Barclays data revealed that “investment in industrial metals, including from indices and exchange-traded funds, totaled $27 billion in July, up from $23 billion a year ago and $14 billion in 2015.”

Among some of soaring metals, copper, aluminum and nickel deserve special mention. Copper price jumped to a 32-month high on bullish hedge fund bets in August. Early last month, research house Jefferies indicated that prices may remain erratic in the near term and rise to $2.75/lb in 2018 and $3/lb in 2019 from the current $2.87/lb. Research house Jefferies even sees the possibility of $4/lb or above pricing in copper in the next five years. This benefited funds like United States Copper Index Fund (CPER - Free Report) (read: 3 Red Hot Base Metal ETFs).

Aluminum prices are now close to a six-year high despite China’s restrictions. iPath Pure Beta Aluminum ETN (FOIL - Free Report) is thus a great bet now.
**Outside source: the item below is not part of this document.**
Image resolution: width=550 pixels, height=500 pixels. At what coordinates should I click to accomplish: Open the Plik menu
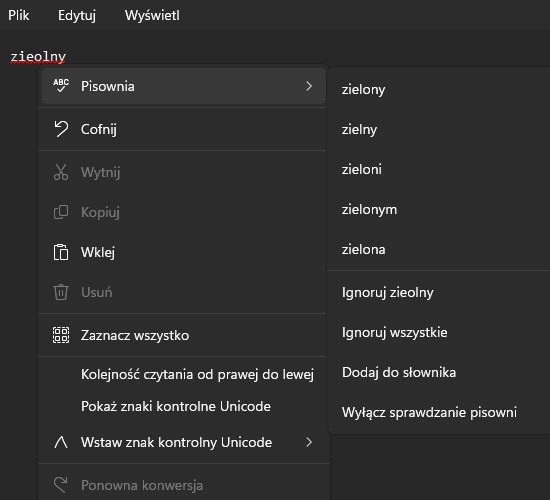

JPMorgan sees aluminum prices rising another $100 a ton in the fourth quarter, noting they “have been well supported by collective realization that supply reform is a reality, despite Chinese aluminum inventories more than quadrupling so far this year,” as quoted on Financial Times.

The key steel-making ingredient iron ore is now hovering around its five-month high level, while zinc prices are at the highest level in 10 years, as per Financial Times.

ETFs to Profit

While metal ETFs are ways to play this euphoria, investors can try equity forms as well. Below we highlight a few such products.

SPDR S&P Metals & Mining ETF (XME - Free Report)

The fund has about half the exposure to the steel industry, followed by Coal & Consumable Fuels (13.94%) and Aluminum (11.64%). The fund charges 35 bps in fees.

iShares MSCI Global Select Metals & Mining Producers ETF (PICK - Free Report)

This underlying index of the fund looks to track the performance of companies in both developed and emerging markets that are mainly engaged in the extraction and production of diversified metals, aluminum, steel and precious metals and minerals, excluding gold and silver. The fund focuses on BHP BILLITON Ltd (8.73%), Rio Tinto Plc (7.62%) and Glencore Plc (7.45%). It charges 39 bps in fees (read: 2 Mining ETFs and Stocks to Buy Now).

Bottom Line

While demand-supply dynamics may favor these products, investors should note that hawkish Fed policies can deter the rising momentum of metal and mining ETFs.